Company•December 11, 2018

Introducing the DataStax Apache Kafka® Connector

Chris SplinterProduct Management

UPDATED Dec. 18, 2019: As part of our ongoing support of the Cassandra community, DataStax has madeApache Kafka® Connector freely available for Open Source Cassandra users. Learn more here!

Built by the team that authors the DataStax Drivers for Apache Cassandra®, the DataStax Apache Kafka Connector capitalizes on the best practices of ingesting to DataStax Enterprise (DSE) while delivering enterprise-grade resiliency and security.

Modern architectures are made up of a diverse landscape of technologies, each serving its purpose within the data ecosystem. Apache Kafka fits naturally as a distributed queue for event-driven architectures, serving as a buffer layer to transport the messages to the database and surrounding technologies.
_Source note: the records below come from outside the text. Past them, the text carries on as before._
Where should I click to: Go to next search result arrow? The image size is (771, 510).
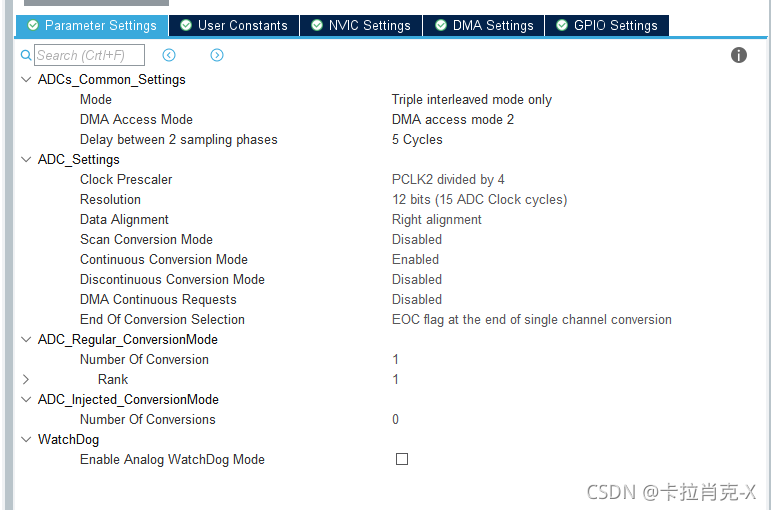point(217,55)
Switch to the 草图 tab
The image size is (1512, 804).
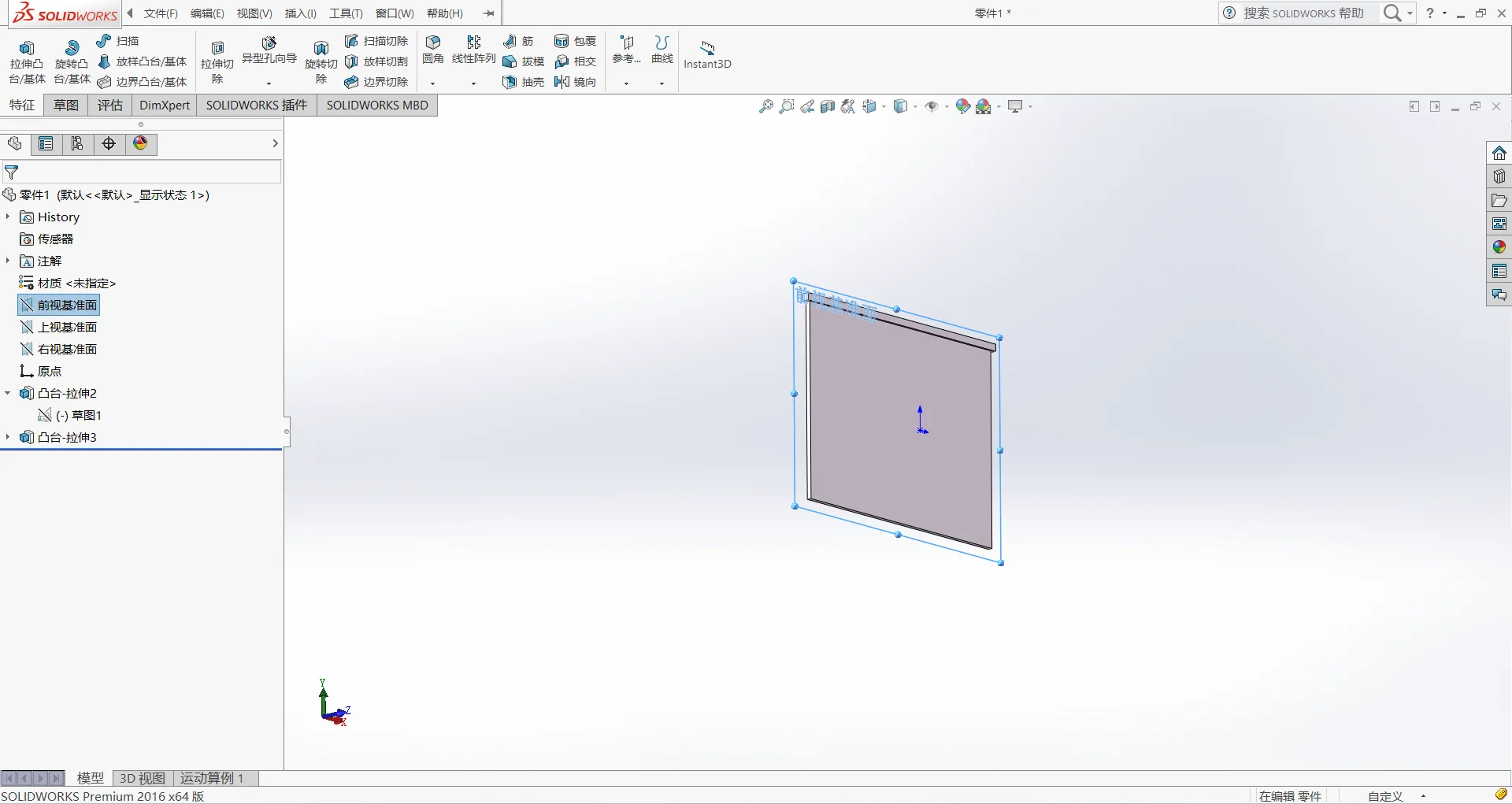66,105
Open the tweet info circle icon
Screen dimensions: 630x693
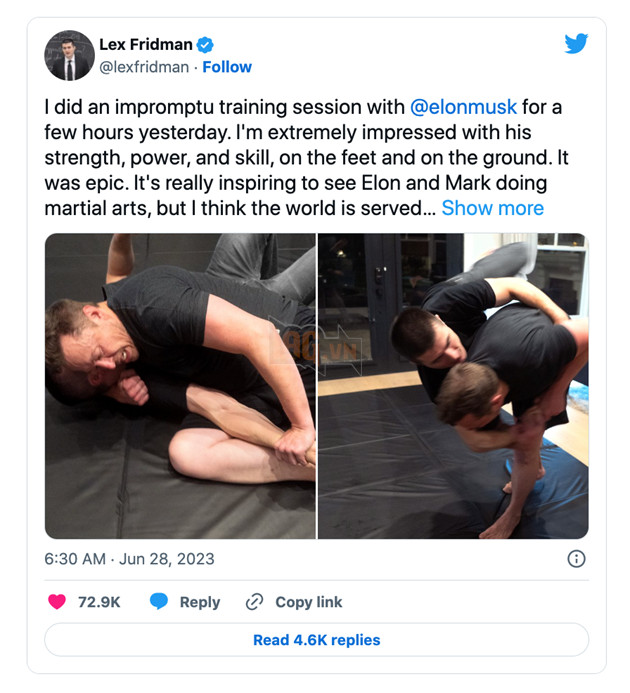click(x=576, y=559)

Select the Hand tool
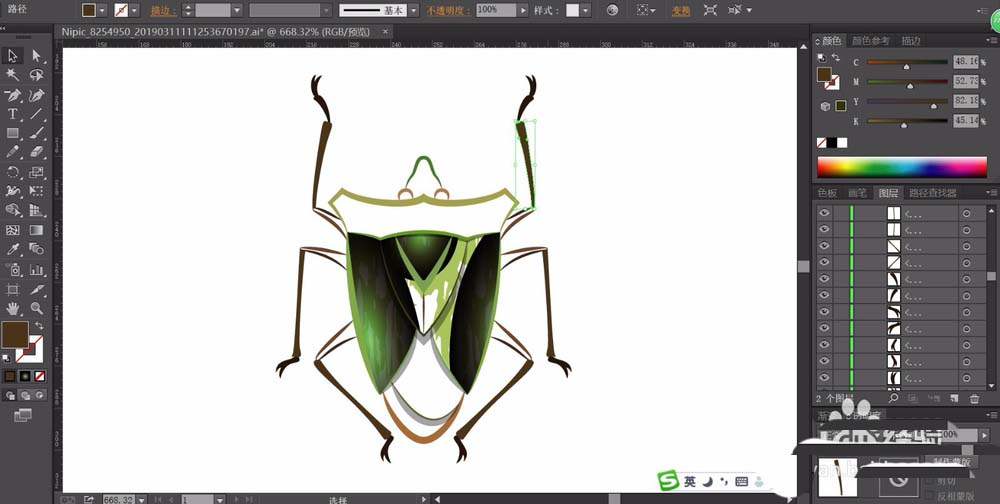point(13,309)
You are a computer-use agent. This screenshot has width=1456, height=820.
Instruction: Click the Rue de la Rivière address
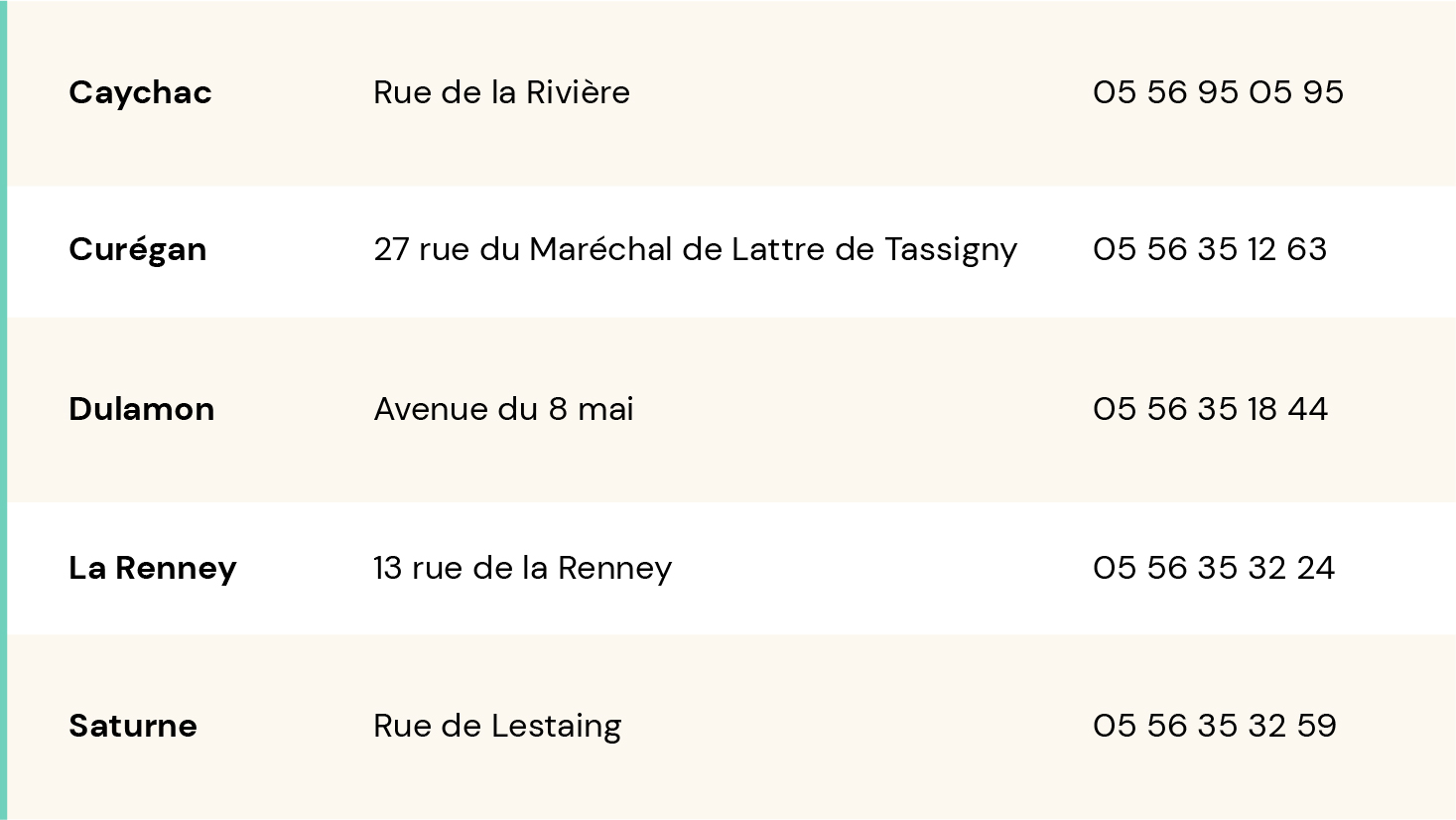[501, 92]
There is no better solution in the market to complement Apache Kafka than DSE. As an operational data layer and hybrid cloud database, DSE delivers a multi-model persistent data store that never goes down and scales horizontally to deliver real-time access that is needed to serve enriched, personalized applications.

Automatic Ingest from Kafka to DSE

The DataStax Apache Kafka Connector is the bridge that allows data to seamlessly move from Apache Kafka to DSE in event-driven architectures. Known in the Kafka Connect framework as a sink, the key features of this connector are its market-leading performance, flexibility, security, and visibility. All of this is offered with DataStax Enterprise and Apache Cassandra at no additional cost.

As mentioned, the DataStax Apache Kafka Connector is built by the experts that develop and maintain Apache Cassandra’s drivers. Without going into the weeds, the same techniques used in the DataStax Bulk Loader that proved to outperform all other bulk loading solutions for Cassandra are also leveraged in the connector.

Flexibility

The design of this sink considers the varying data structures that are found in Apache Kafka, and the selective mapping functionality in the connector allows the user to specify the Kafka fields that should be written to DSE columns. This allows for a single connector instance to read from multiple Apache Kafka topics and write to many DSE tables, thereby removing the burden of managing several connector instances. Whether the Apache Kafka data is in Avro, JSON, or string format, the DataStax Apache Kafka Connector extends advanced parsing to account for the wide range of data inputs.

Security

One of the core value propositions of DSE is its enterprise-grade security. With built-in SSL, LDAP/Active Directory, and Kerberos integration, DSE contains the tools needed to achieve strict compliance regulations for the connection from client to server. These security features are also included in the DataStax Apache Kafka Connector, ensuring that the connection between the connector and the data store is secure.

Visibility

In regards to visibility and error handling, we know that in complex distributed environments, things are bound to hit points of failure. The engineering team at DataStax took special care to account for these error scenarios and all of the intelligence of the DataStax Drivers is applied in the DataStax Apache Kafka Connector. Additionally, there are metrics included that give the operator visibility into the failure rate and latency indicators as the messages pass from Kafka to DSE.

Available Now

We are excited to release this connector and improve the interoperability of DSE in the data ecosystem for DSE versions 5.0 and above. Stay tuned for coming blogs that will detail advanced usage of this sink, visit our documentation and examples for more information, and download the new connector today to try out in your own environment.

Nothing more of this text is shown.